### Document passage
Start of Block

SourceFetch

Ask a plain-English question about billing and coding policy and get an answer drawn only from the source manuals, with every claim citing the passage it came from. Retrieval-augmented generation over reference text, with an evaluation harness that measures whether it actually works.

Billers and coders spend their day inside dense policy PDFs (NCCI Policy Manual, Claims Processing Manual, modifier guidance) searching for the one paragraph that settles a question. SourceFetch turns that corpus into a question-answering service: it retrieves the relevant passages from a vector store and has a model answer strictly from them, citing each passage inline. It's the companion to ScrubCheck. ScrubCheck flags that a claim will deny while SourceFetch answers why from the manual.

What it does

Retrieves the most relevant passages for a question from a ChromaDB vector store (cosine similarity over embeddings).
Answers the question using a model that is constrained to the retrieved passages by citing each claim with a [n] marker, and states when the passages don't contain the answer rather than inventing one.

End of Block

### Collected material
Start of Block

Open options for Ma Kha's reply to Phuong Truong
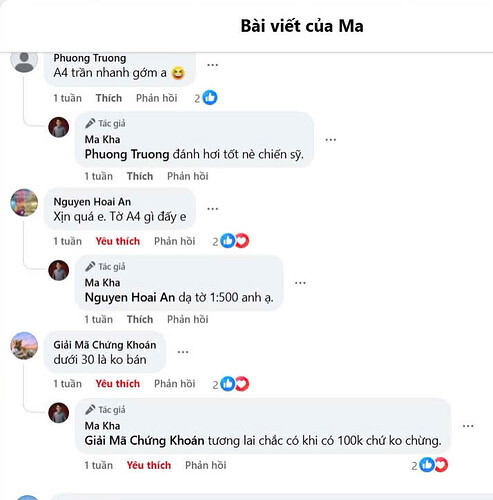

End of Block

### Activity list
a) In the SourceFetch description, what does the model do when the retrieved passages don't contain the answer to a question?
b) Carry on the SourceFetch description from its last line.

### Response list
a) It states that the passages don't contain the answer instead of inventing one.

b)
Shows its work with the retrieved passages and their similarity scores; they are returned alongside the answer and the citation markers link to them.
Runs with no key and no model download by default. An offline embedder plus an extractive answer mode comprises the whole pipeline out of the box.

GET  /api/status   what's loaded, which embedder, which answer mode
POST /api/search   retrieval only (passages + similarity scores)
POST /api/ask      retrieve + grounded, cited answer

The architecture

The same discipline runs through this whole portfolio: the model is only allowed to speak from retrieved facts. That principle shapes every layer here.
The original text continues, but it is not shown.